L’expérience est visiblement envisagée dans le sillage de la réforme en perspective des horaires creuses – pleines. Elle a eu lieu dans le département le Puy-de-Dôme situé dans la région administrative Auvergne-Rhône-Alpes. Pendant l’hiver dernier, Enedis, la filiale d’EDF (Electricité de France) chargée de la gestion et de l’aménagement de 95 % du réseau de distribution d’électricité en France, a proposé à des habitants de la localité de réduire la puissance de leurs compteurs Linky.
Le but était de voir si les ménages pouvaient s’adapter à la situation, particulièrement dans cette contrée assez représentative en matière de besoins des habitants à l’énergie électrique. Englobant des zones urbaines et rurales avec un climat plutôt rude en hiver, le Puy-de-Dôme fut choisi comme domaine expérimental idéal pour avoir la meilleure appréciation des résultats.
Pour avoir la plus grande adhésion des habitants, le test était réduit à deux heures, sur la journée, durant les tranches horaires de consommation. Et les volontaires étaient récompensés d’une indemnité de participation de 10 euros. Ils étaient 110 000 habitants à se soumettre à cette expérience de réduire la puissance de leurs compteurs électrique de moitié pour être limitée à seulement 3000 watts.
L’expérience de la baisse temporaire de puissance des compteurs Linky satisfaisante
Au final, globalement, consommateurs et Enedis se félicitent pour la réussite de l’expérience. « Tout s’est bien passé, le compteur n’a pas sauté, sans même changer mes habitudes », témoigne Jérôme sur TF1. Mais il avoue qu’il ne peut faire plus, étant limité à se contenter du minimum même s’il n’a pas changé ses habitudes. « Avec la plaque à induction, la machine à laver, la pompe de la piscine, trop juste, ça ne suffirait pas », le long de la journée, souligne-t-il.
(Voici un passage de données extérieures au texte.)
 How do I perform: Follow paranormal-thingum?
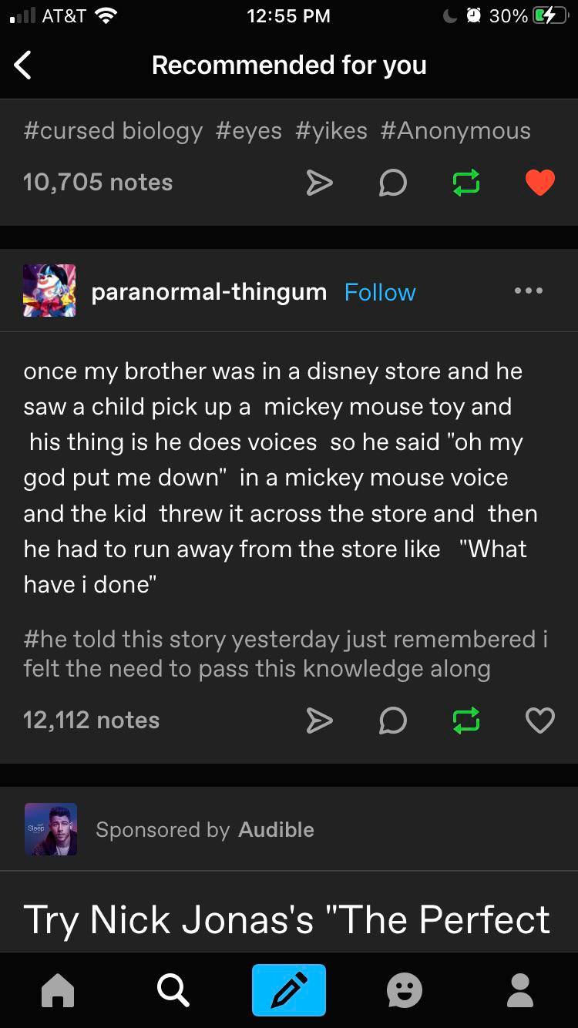pyautogui.click(x=380, y=292)
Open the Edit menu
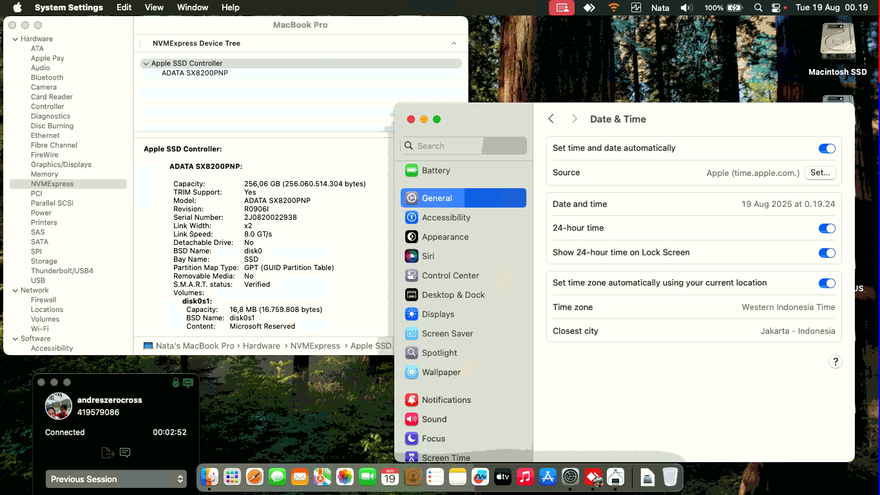The height and width of the screenshot is (495, 880). [124, 8]
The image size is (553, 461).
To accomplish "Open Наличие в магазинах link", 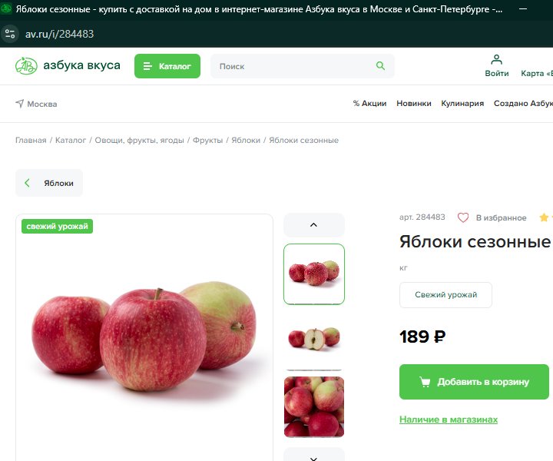I will point(449,420).
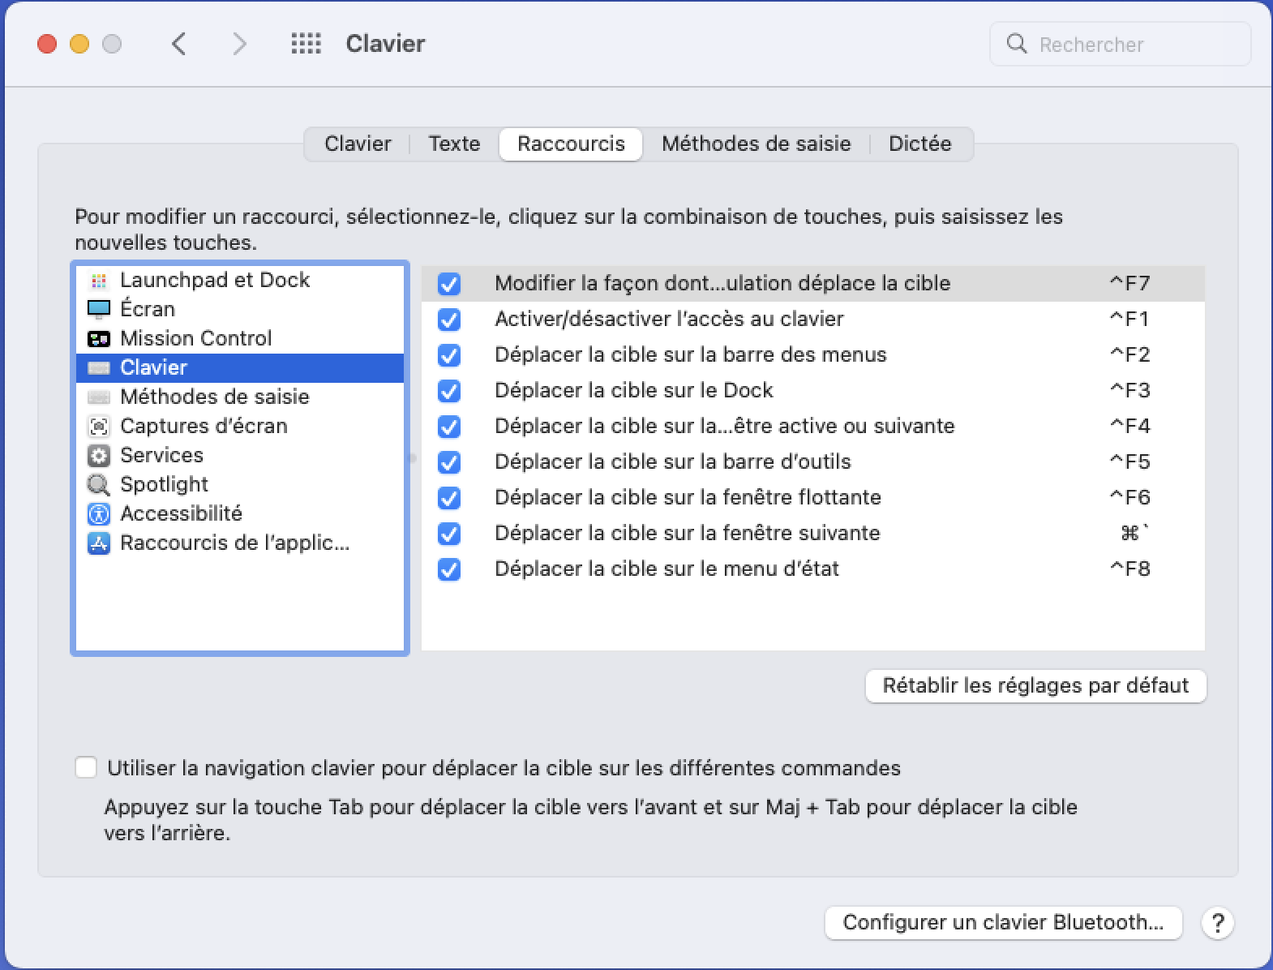Screen dimensions: 1273x970
Task: Toggle the fenêtre flottante shortcut checkbox
Action: 449,498
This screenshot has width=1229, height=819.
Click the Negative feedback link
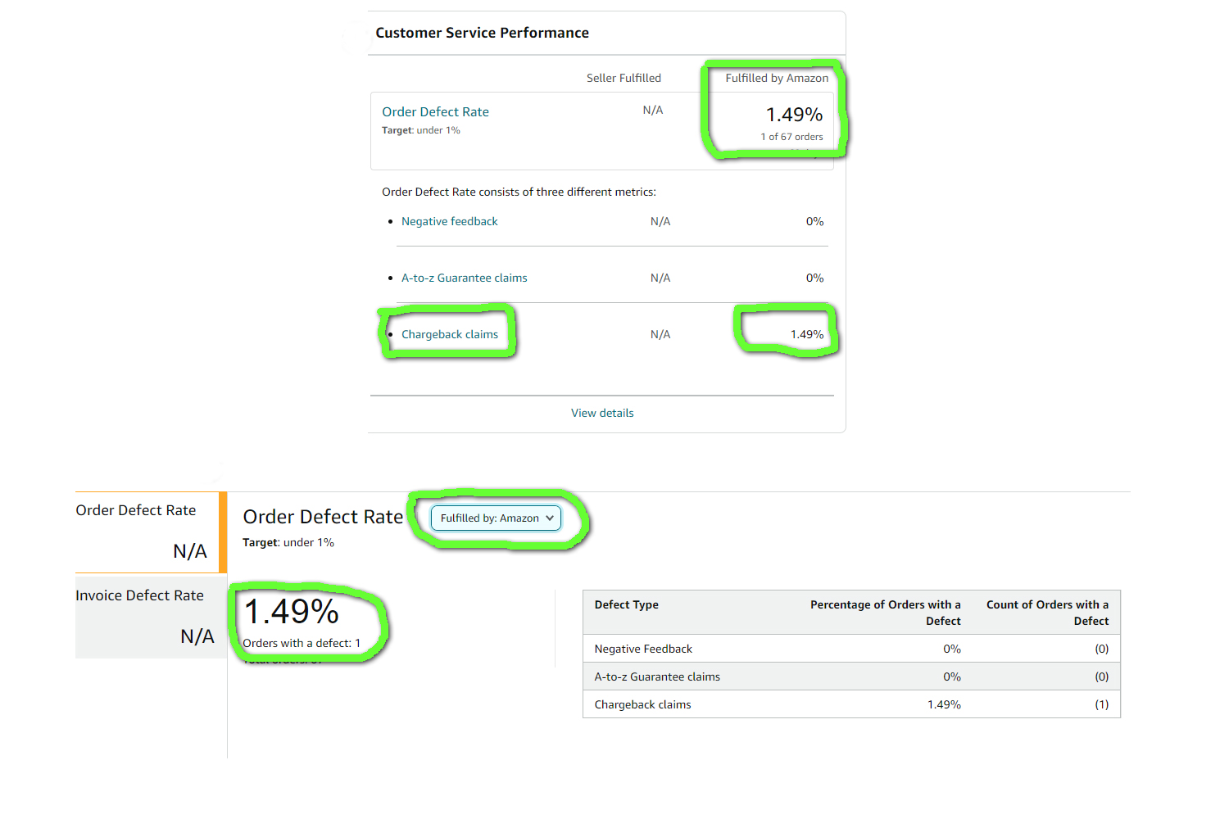pyautogui.click(x=449, y=222)
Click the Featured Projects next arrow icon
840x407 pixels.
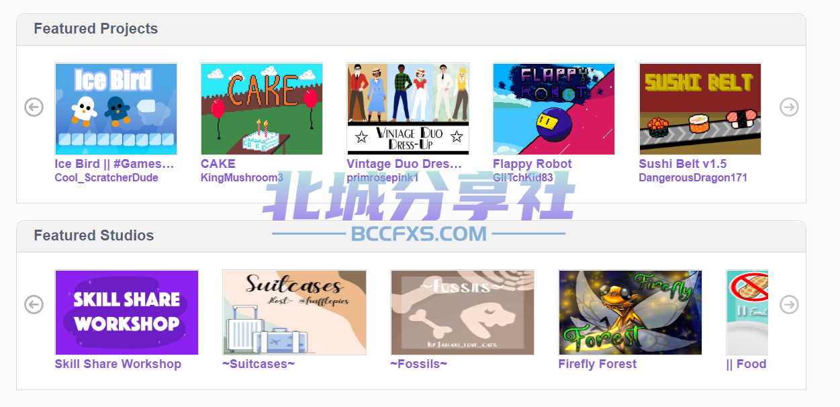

Du côté d’Enedis, on s’en réjouit également. « Il y a 110.000 clients chez qui on a fait ça, et il n’y en a que 100 qui à un moment ont eu besoin de nous appeler parce qu’il leur manquait une information. C’est vraiment un chiffre tout petit », se félicite Cyrille Moreau, directeur d’Enedis Auvergne, citée par le média. Il faut dire que les habitants ont réduit de 20% leur consommation d’électricité, par rapport à d’habitude.
Durant le test, 4.000 compteurs ont toutefois disjoncté. « Ce n’était pas le moment où lancer sa machine à laver ou son four électrique, il valait mieux attendre la fin des deux heures », ajoute Cyrille Moreau. Enedis a fait des calculs et a conclu que l’économie d’énergie à faire sur 10 millions d’abonnés, équivaudrait à la consommation de la ville de Paris. Voilà « un compliment » d’informations qui encourage l’entreprise à étendre le procédé, si nécessité absolue le dicte, sur une partie plus large, voire sur l’ensemble du réseau de distribution national.